Venture Capital Funding
Venture Capital Groups
Should your SMB pursue venture capital groups or angel investors? It might not seem like a big deal, but it's a distinction that can have major ramifications for your company.
Startup and growing small businesses need adequate funding to succeed.
The resources that are available from friends and family members are limited (usually < $100k), leaving SMB entrepreneurs scrambling to find other investors willing to participate in the company's future.
The two most common forms of investors small business owners pursue are angel investors and venture capital groups. In the right scenario, each of these types of investors can play a game-changing role in the life of a promising small business venture.
But while entrepreneurs sometimes think of these types of investors synonymously, there are actually some important differences between angel investors and venture capital groups. Understanding those differences is key to attracting the attention of the right type of investor and to enjoying a successful relationship with your investment partners.
- Funding Stages. Angel investors commonly invest in businesses during the startup stage, providing funding for new SMBs that may find it difficult to raise adequate capital through financing or family members. Venture capital groups, on the other hand, usually avoid funding startups. They prefer to fund businesses that are already off the ground and poised for explosive growth.
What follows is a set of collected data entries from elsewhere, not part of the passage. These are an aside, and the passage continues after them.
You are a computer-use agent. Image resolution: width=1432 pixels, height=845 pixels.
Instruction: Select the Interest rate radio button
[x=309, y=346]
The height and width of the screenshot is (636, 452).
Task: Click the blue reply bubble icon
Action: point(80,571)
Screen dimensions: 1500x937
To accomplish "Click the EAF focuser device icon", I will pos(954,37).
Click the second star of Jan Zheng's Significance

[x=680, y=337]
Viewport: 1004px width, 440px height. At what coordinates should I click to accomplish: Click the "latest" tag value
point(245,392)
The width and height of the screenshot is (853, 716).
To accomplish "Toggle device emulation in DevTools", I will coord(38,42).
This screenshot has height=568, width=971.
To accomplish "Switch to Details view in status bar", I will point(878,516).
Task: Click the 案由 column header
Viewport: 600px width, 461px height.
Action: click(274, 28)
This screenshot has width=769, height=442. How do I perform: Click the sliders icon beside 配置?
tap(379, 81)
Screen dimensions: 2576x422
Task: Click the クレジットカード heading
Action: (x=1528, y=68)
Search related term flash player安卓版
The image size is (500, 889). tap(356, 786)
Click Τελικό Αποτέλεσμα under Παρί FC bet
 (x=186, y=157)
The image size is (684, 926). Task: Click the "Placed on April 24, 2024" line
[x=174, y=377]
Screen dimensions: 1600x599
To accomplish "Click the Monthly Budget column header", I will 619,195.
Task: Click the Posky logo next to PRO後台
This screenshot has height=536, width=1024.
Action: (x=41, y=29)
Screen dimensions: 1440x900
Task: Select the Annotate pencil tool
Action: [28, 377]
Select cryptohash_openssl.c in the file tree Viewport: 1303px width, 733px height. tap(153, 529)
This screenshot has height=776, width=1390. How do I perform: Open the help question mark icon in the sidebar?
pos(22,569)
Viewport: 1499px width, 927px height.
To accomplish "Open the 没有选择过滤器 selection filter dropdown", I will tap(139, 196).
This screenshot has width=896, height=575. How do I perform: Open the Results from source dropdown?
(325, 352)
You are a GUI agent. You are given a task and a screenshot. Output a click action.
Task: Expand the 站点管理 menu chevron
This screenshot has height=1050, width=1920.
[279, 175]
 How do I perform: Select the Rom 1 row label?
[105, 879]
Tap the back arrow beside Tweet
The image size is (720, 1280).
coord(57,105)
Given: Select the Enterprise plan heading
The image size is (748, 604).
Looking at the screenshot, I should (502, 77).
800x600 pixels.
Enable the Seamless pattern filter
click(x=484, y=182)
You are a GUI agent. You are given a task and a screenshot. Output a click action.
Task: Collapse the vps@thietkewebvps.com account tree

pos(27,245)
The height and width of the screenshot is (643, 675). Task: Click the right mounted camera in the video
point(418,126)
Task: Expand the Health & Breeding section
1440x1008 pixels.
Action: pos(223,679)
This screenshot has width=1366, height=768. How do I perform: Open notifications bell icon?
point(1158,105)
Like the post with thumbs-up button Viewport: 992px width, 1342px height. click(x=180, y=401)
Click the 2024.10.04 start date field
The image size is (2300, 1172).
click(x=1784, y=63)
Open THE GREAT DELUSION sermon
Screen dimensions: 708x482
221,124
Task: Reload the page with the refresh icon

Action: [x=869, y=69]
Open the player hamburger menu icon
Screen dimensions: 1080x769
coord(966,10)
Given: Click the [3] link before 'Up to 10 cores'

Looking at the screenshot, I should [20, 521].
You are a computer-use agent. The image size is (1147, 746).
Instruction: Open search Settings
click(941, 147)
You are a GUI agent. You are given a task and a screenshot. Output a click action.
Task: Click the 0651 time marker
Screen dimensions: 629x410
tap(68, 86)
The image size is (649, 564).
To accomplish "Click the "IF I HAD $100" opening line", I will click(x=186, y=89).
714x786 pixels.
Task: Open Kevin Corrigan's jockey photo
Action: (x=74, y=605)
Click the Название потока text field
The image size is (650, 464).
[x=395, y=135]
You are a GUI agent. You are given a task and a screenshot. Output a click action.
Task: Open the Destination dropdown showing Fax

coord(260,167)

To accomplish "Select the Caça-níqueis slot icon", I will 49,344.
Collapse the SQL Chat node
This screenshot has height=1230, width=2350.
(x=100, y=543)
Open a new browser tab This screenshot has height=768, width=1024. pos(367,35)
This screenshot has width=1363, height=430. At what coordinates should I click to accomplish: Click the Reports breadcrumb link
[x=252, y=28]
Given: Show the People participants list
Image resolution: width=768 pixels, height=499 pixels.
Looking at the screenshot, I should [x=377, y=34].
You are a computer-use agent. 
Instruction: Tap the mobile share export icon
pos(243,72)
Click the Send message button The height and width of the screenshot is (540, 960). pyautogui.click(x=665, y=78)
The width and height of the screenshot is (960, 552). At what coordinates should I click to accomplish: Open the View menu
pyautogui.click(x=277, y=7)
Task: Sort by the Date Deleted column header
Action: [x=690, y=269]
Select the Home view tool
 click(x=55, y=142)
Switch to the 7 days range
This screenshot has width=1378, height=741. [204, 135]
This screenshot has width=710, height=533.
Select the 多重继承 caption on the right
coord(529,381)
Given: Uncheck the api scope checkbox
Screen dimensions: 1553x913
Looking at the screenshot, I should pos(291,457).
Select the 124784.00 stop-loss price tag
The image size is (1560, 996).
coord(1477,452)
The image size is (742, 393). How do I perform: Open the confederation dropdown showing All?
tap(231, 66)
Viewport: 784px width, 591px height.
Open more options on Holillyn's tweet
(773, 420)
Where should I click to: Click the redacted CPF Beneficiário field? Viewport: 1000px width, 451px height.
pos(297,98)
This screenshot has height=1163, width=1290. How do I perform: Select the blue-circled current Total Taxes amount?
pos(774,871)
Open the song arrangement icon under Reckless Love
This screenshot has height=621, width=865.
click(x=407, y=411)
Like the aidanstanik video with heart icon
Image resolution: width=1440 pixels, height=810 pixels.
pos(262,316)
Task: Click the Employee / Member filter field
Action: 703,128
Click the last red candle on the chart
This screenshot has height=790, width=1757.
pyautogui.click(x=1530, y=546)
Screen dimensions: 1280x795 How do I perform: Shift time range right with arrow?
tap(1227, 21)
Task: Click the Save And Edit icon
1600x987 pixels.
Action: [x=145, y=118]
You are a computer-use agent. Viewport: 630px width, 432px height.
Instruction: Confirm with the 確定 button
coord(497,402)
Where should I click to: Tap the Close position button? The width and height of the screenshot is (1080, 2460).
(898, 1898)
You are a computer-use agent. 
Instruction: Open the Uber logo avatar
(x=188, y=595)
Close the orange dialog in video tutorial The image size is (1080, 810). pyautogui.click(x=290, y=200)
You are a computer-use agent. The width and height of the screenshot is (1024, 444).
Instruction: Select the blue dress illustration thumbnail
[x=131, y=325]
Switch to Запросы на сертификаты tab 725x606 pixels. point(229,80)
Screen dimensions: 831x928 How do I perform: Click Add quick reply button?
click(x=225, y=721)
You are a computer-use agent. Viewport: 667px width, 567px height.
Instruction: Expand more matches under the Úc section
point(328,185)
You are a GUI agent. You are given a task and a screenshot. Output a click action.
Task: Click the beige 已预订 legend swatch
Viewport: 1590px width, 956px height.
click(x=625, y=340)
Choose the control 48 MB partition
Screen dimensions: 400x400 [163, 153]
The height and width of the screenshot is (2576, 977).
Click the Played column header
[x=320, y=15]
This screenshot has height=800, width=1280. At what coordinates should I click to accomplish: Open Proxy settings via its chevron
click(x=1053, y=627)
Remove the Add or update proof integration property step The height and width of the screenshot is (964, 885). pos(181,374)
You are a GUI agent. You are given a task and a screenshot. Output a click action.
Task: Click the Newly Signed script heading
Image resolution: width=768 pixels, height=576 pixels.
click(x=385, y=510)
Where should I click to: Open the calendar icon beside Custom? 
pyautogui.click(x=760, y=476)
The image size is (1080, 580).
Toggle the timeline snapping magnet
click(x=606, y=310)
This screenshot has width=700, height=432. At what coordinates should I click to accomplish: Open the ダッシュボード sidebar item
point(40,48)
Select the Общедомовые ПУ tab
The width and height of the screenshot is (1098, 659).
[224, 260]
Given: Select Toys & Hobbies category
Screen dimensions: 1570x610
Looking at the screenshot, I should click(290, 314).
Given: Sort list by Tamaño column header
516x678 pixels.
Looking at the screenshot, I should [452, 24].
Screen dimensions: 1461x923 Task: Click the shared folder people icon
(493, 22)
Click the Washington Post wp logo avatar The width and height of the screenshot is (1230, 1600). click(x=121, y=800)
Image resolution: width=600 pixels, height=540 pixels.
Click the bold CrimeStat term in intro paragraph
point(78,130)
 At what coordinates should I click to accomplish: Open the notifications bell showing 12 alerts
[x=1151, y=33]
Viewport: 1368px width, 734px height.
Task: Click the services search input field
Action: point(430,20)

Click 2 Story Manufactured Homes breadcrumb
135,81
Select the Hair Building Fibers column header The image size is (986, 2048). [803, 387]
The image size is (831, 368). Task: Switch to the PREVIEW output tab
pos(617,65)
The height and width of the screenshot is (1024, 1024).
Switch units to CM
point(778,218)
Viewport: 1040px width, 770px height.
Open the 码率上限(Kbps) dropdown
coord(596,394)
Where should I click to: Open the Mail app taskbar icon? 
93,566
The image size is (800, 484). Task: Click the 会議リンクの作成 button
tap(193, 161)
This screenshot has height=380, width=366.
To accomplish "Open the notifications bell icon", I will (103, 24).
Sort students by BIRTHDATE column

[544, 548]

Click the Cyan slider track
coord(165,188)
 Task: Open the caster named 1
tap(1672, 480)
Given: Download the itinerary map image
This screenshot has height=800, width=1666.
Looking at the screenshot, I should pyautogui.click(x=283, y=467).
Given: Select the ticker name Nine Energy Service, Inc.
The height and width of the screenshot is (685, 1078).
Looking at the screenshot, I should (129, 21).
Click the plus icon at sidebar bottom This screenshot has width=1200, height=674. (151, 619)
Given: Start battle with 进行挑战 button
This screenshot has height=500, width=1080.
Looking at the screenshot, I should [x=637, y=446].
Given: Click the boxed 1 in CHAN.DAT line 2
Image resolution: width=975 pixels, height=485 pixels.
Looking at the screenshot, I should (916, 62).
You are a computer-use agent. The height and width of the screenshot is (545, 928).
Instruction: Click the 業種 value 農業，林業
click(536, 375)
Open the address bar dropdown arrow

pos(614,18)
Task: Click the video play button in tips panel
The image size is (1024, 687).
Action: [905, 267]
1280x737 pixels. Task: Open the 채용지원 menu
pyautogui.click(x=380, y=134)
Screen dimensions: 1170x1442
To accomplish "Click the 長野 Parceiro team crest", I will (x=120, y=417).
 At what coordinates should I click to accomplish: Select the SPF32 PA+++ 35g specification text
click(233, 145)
- Source of Funds. Venture capital groups pool the funds of multiple venture capitalists who may or may not materially participate in the management of the companies they fund. Although angel investor networks function in a similar way, the majority of angel investors are individuals who take a personal interest in each of the companies they fund.
- Exit Strategies. Both venture capital groups and angel investors take an equity stake in the company and develop exit strategies that allow them to earn a profit on their investments. These exit strategies are often executed through an IPO, company acquisition or equity buyout. But because they fund different stages in the life of the company, it's not uncommon for angel investors to exit the business before later investment rounds to avoid dilution.
- Working Relationships. Angel investors and venture capital groups contribute expertise to the companies they represent. However, when you work with an angel investor, the expertise is limited to a single individual. With a venture capital group, you may have access to a range of proven business professionals with diverse backgrounds and multiple areas of expertise.